Those boys from the home-counties who fetishise the Eastern Bloc, deeming any critique of Soviet-Communism as “US Imperialist Propaganda” while refusing to listen to anyone who experienced Soviet colonialism. The same ones who shout “religion only causes wars!!” from beneath their fedoras while defending the secular ideology which calculatedly burned Muslims out of the Caucasus, because their Socialism doesn’t leave space for the religious. The ones who are rightly calling out imageries of slavery and the holocaust in veganism campaigns, while in the same breath firing out gulag jokes from every platform. The ones who think Stalin fought off the Nazis because he hated racism SO MUCH. The ☭ Twitter ☭ accounts constantly fantasising about lining up their ideological opposites against the wall or sending them to gulags while insisting that the Soviet state did not use any excessive violence. It’s the Worker’s Lib leaflets denouncing antisemitism yet unequivocally denying Stalin’s. It’s the new waves of the same old people calling for Corbyn to resign over his promise to renew Trident while defending the right of Russia and North Korea to buy and sell nuclear arms (...without wanting to add to the imbalanced negative coverage of Corbz in the press, his stance on Syria would make me shout “STFU tankie” at him in any undergrad common room.) It’s the dude in my undergrad anthropology module wearing a “Free Tibet” t-shirt while arguing that “communist” nation-states never play Imperialism.

Schrodinger’s Marxist insists that communism ought not to be reduced to the views and actions of totalitarian leaders while shutting down those who deign to criticise them. It is more damaging to try to defend the actions of extreme war criminals associated with left movements than to critique them, develop our views, and move on.
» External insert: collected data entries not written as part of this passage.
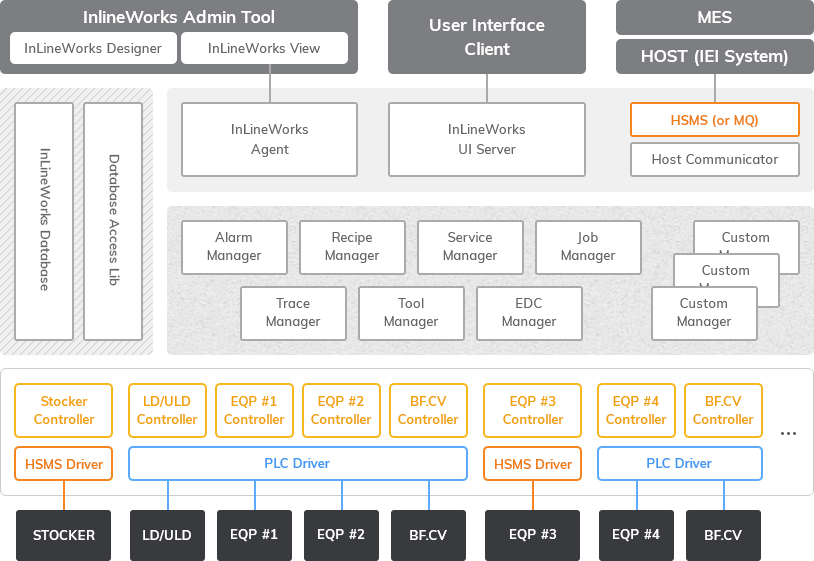Image resolution: width=814 pixels, height=561 pixels.
Task: Select the orange HSMS (or MQ) box
Action: [x=714, y=120]
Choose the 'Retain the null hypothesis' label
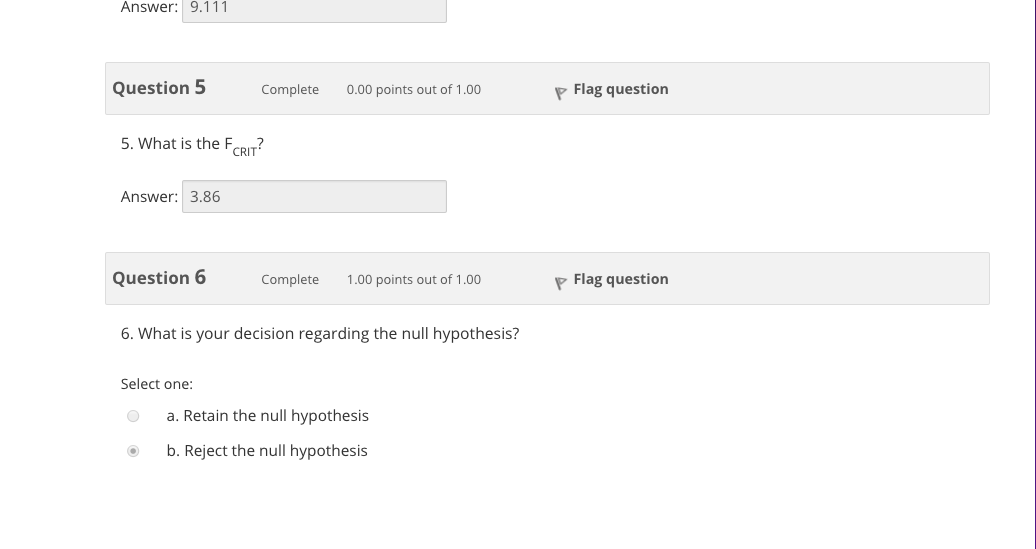This screenshot has width=1036, height=549. click(x=267, y=415)
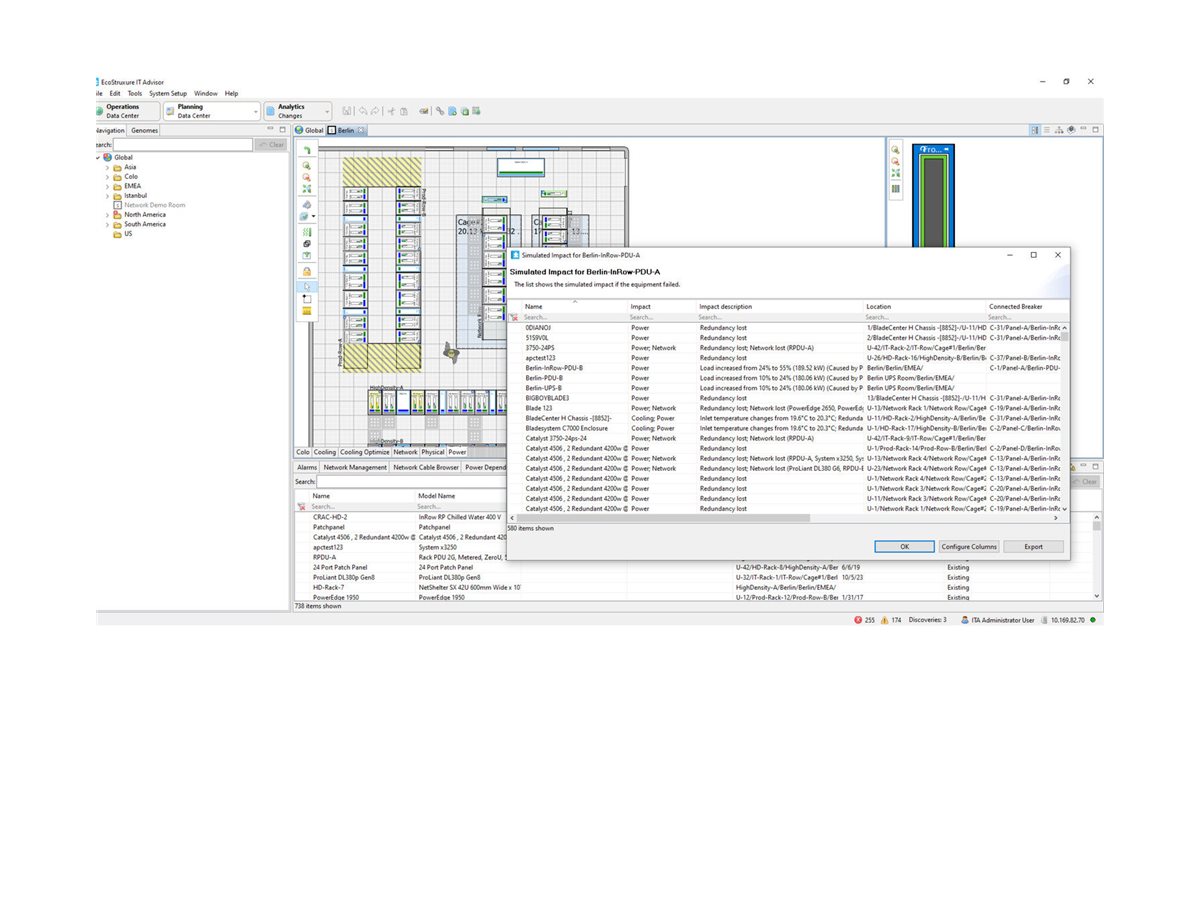Activate the Zoom Out tool
The image size is (1200, 900).
[x=306, y=177]
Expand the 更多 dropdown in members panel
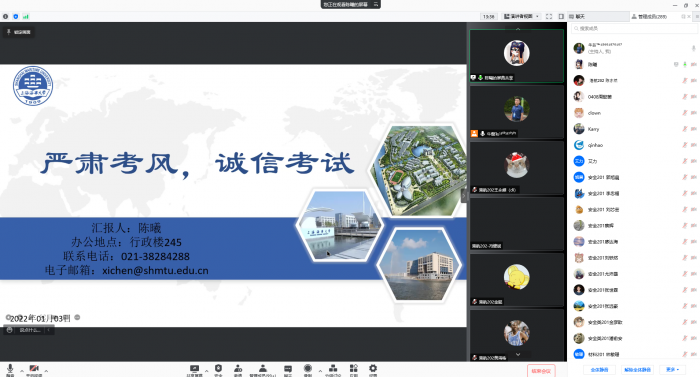Screen dimensions: 700x377 tap(672, 370)
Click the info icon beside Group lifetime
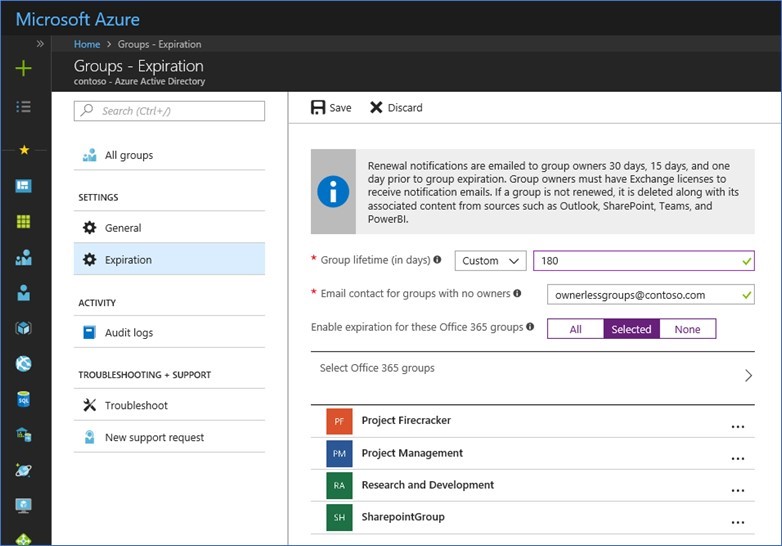 [437, 260]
I kind of understand why some Lefties would feel defensive of the USSR. It is all too often used as the litmus test of all Left-leaning morality. Communists must be sick to death of trying to justify state communism given the terrible attempts we’ve seen so far. As much as I wish we had been given a great example of living Communism, we haven’t. Only when we accept that, can we work to make it actually happen. It does not undermine the ideologies of communism and socialism, and even Marxism-Leninism, to accept that Stalin Did a Bunch of Stuff Wrong.

A history which no longer matters, apparently


I’m not writing a mere list of the hypocrisies within a single London activist scene (honestly, I’d be typing for weeks), and I’m not (just) being snarky. There is a huge problem when teen hipsters who discovered Marxist theory at a freshers fair three months ago try to explain the USSR to people who have known about it since they were in the womb.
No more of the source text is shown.